── THE DATA ──

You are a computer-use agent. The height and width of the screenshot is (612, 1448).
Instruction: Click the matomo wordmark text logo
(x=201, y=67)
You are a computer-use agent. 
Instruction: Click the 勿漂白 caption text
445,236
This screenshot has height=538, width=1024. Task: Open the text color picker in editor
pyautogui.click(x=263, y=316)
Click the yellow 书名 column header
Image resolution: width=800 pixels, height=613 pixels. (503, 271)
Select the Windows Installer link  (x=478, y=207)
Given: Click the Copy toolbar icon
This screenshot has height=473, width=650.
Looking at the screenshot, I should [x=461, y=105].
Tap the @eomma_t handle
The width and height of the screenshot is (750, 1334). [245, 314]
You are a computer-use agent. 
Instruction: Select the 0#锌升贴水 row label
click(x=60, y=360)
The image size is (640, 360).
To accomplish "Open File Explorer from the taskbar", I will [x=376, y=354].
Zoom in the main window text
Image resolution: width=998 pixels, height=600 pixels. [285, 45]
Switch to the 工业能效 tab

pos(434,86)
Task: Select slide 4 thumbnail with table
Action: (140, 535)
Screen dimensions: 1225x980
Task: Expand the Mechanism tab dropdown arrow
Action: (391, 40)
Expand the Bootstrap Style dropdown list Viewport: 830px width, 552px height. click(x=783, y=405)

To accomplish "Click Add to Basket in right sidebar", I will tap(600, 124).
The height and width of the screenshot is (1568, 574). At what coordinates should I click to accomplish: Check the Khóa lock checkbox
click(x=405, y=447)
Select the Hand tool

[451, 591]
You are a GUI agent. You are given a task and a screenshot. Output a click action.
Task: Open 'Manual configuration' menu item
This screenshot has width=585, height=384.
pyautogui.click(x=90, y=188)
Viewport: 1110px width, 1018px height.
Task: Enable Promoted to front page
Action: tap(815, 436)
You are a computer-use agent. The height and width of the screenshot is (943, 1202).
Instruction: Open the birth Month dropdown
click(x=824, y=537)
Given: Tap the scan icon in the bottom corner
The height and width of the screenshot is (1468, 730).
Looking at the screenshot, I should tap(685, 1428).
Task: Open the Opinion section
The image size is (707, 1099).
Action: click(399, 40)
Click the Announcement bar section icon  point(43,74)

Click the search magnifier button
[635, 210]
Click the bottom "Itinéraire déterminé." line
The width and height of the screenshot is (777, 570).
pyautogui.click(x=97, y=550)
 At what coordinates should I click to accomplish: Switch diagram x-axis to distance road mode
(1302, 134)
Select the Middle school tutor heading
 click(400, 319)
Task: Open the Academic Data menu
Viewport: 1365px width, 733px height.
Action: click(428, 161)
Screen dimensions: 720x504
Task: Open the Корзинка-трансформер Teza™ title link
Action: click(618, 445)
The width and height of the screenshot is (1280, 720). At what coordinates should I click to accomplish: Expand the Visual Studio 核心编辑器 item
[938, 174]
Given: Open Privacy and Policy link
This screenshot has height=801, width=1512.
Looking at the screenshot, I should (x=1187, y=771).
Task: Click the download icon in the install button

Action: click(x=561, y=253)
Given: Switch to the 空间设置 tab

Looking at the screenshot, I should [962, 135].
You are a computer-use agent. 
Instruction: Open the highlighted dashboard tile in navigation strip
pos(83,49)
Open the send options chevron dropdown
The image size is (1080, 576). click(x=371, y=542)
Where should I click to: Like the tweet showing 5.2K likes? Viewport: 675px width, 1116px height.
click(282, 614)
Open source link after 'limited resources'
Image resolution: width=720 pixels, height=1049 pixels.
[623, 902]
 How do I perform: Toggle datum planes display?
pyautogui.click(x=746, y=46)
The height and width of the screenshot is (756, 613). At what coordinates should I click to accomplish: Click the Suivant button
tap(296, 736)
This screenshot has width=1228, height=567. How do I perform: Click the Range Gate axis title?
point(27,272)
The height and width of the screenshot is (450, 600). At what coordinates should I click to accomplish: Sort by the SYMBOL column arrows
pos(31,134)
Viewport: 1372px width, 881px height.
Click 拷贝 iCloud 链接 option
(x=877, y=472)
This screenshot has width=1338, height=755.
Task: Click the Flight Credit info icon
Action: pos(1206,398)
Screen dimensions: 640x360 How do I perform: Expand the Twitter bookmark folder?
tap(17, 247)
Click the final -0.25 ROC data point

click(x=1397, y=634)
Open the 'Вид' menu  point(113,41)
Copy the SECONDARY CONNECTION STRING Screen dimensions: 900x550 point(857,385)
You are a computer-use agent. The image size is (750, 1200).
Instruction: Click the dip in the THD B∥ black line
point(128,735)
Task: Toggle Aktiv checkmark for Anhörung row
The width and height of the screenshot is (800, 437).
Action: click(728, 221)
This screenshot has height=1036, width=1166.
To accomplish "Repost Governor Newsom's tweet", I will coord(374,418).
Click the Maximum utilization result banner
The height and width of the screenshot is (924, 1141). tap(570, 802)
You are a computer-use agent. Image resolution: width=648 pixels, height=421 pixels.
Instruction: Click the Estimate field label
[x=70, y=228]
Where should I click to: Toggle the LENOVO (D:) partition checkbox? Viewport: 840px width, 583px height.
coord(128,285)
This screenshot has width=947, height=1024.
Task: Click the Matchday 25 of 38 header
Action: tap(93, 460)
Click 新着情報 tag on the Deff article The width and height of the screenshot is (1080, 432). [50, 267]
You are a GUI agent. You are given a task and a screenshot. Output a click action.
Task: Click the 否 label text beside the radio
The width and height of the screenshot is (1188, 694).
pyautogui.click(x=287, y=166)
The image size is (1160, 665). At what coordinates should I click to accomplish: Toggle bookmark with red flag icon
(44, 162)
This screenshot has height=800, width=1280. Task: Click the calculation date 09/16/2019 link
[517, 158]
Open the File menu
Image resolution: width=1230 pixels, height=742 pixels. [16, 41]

───

(TASK PROMPT):
Within the material above, transcribe exactly the lines that run from the line holding "The image size is (640, 360)." through the line holding "Task: Open 'Manual configuration' menu item".

(TASK RESPONSE):
The image size is (640, 360).
To accomplish "Open File Explorer from the taskbar", I will [x=376, y=354].
Zoom in the main window text
Image resolution: width=998 pixels, height=600 pixels. [285, 45]
Switch to the 工业能效 tab

pos(434,86)
Task: Select slide 4 thumbnail with table
Action: (140, 535)
Screen dimensions: 1225x980
Task: Expand the Mechanism tab dropdown arrow
Action: (391, 40)
Expand the Bootstrap Style dropdown list Viewport: 830px width, 552px height. click(x=783, y=405)

To accomplish "Click Add to Basket in right sidebar", I will tap(600, 124).
The height and width of the screenshot is (1568, 574). At what coordinates should I click to accomplish: Check the Khóa lock checkbox
click(x=405, y=447)
Select the Hand tool

[451, 591]
You are a GUI agent. You are given a task and a screenshot. Output a click action.
Task: Open 'Manual configuration' menu item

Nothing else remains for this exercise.